No, it seems highly unlikely. Considered from a purely commercial perspective—which I think is the right one when considering the incentives—they are terrible customers! Consider:
They are close to a monopsony (as any one would want exclusivity), so the deal would have to be truly enormous to work.
If the deal is enormous they have a huge incentive to cut us out, and the tech is very close to their core competencies.
Whatever techniques end up being good are likely to be major modifications to training stack that would be hard to integrate, so the options for doing such a deal without revealing IP are extremely limited, making cutting us out easy.
On the other hand, of course, assuming that we find a technique that we’re strongly confident is good (passes a series of bars like e.g. solving the train/test issue, actually works, have strong conceptual/theoretical reasons to believe it will continue to work) then it’s worthless unless actually deployed when it counts. To be honest, the end deployment path is something I have yet to really figure out. The possibilities in the space seem sufficiently strong that I think it’s worth exploring regardless.
So why not simply make a “no leading capability company customers” commitment?
We might want to sell things like inference-time monitoring techniques, which seem almost certainly benign (we have some pretty nice probing tools, for instance).

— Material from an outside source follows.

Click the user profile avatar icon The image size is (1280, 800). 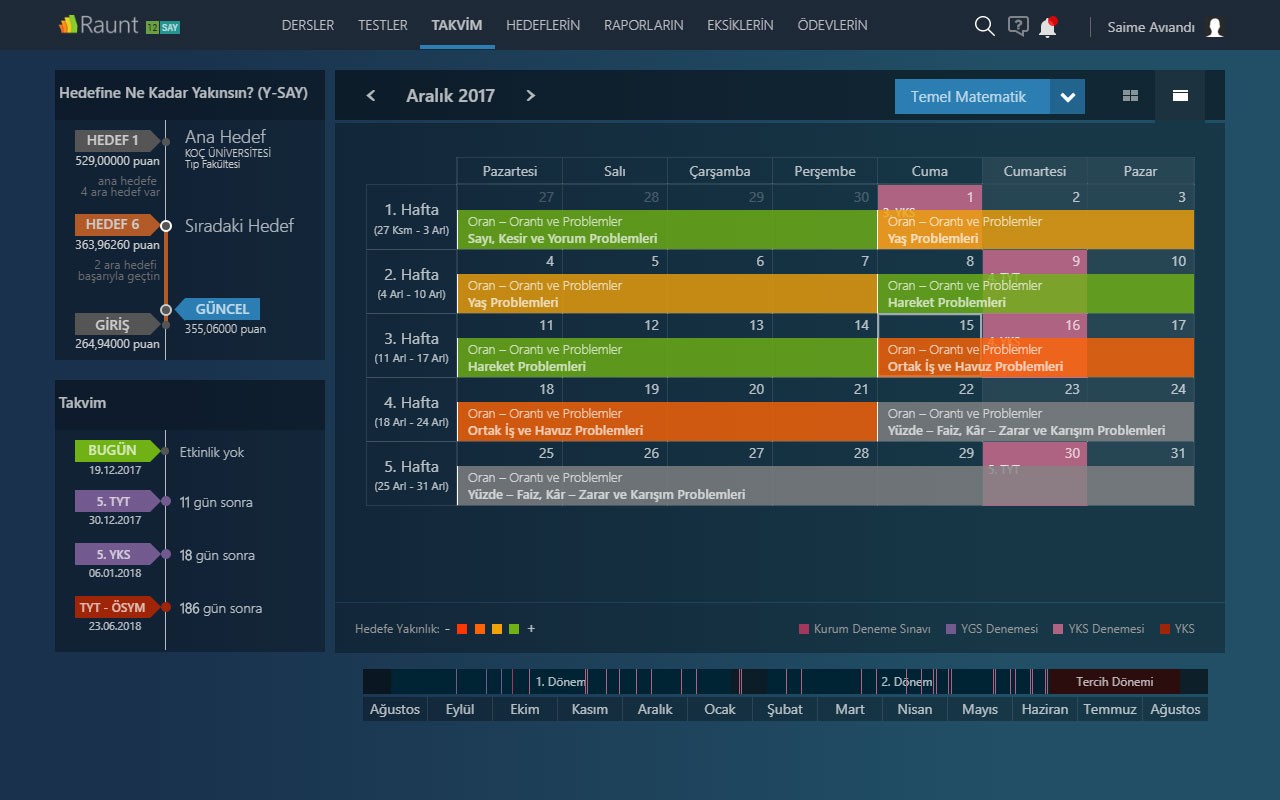pos(1215,27)
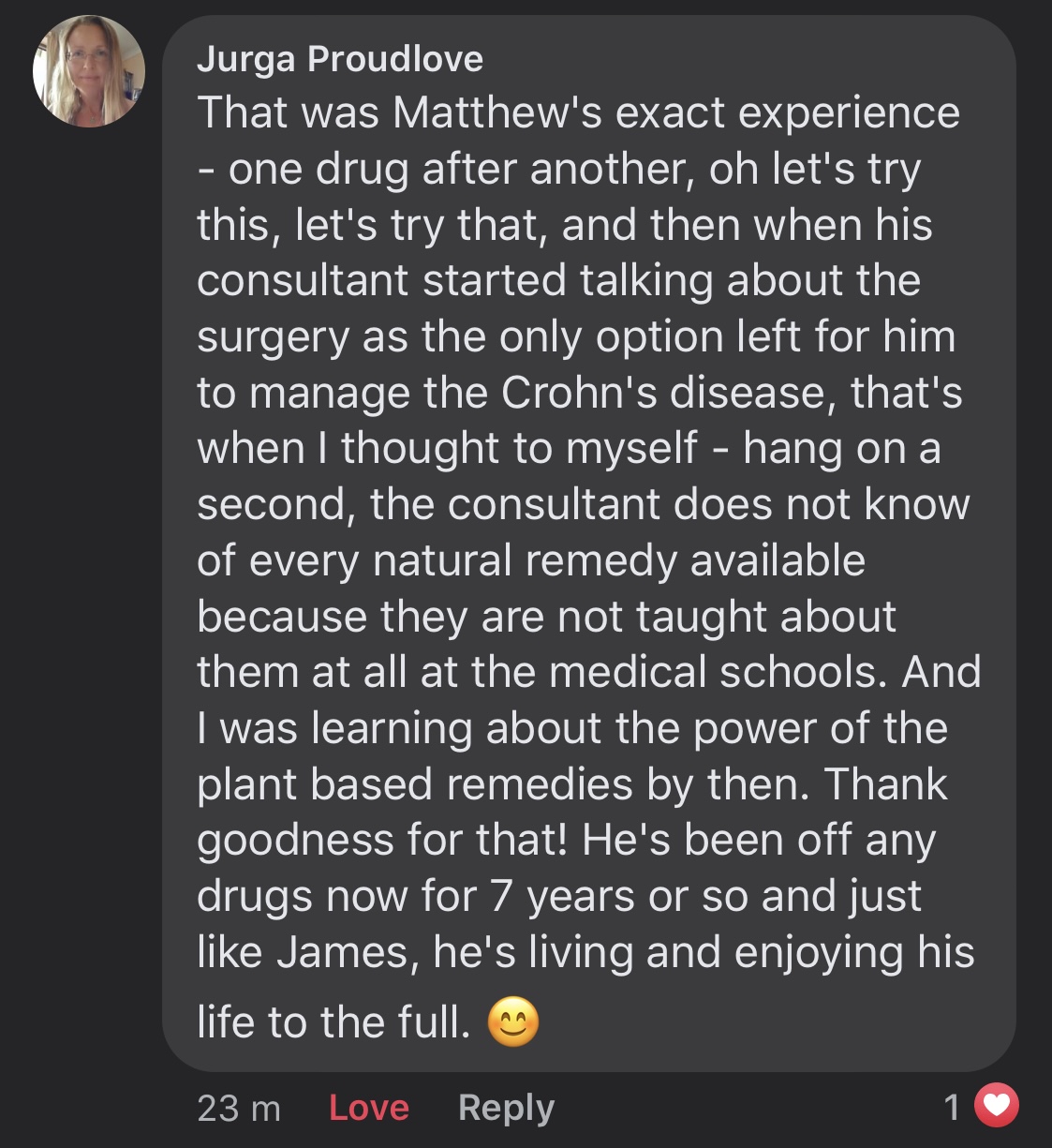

If we ever do find a good (again—“good” is meeting a high bar!) deployment path then we would presumably want to be able to use it.

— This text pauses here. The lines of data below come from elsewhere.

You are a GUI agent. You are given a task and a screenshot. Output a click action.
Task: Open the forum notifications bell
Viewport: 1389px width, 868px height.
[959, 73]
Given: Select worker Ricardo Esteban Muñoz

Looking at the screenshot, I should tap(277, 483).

There might be intermediate techniques that are just pretty nice for alignment, produce a small but bounded capabilities uplift or qualitative improvement (for example, efficiently adjusting elements of model behaviour in response to natural language feedback, controlling what gets learned during the preference learning phase, reducing hallucinations), etc that could make sense to sell—but see caveats above!
asking employees to sign non-disparagement agreements and in some cases secret non-disparagement agreements) this puts you in a tricky position as an organization I feel like I could trust to be reasonably responsive to evidence of the actual risks here
Fair. I don’t think it would be appropriate to get into the details here (though we no longer have non-disparagements in our default paperwork). I realise that’s a barrier to you trusting us and am willing to take that hit right now, but hope that our future actions will vouch for us.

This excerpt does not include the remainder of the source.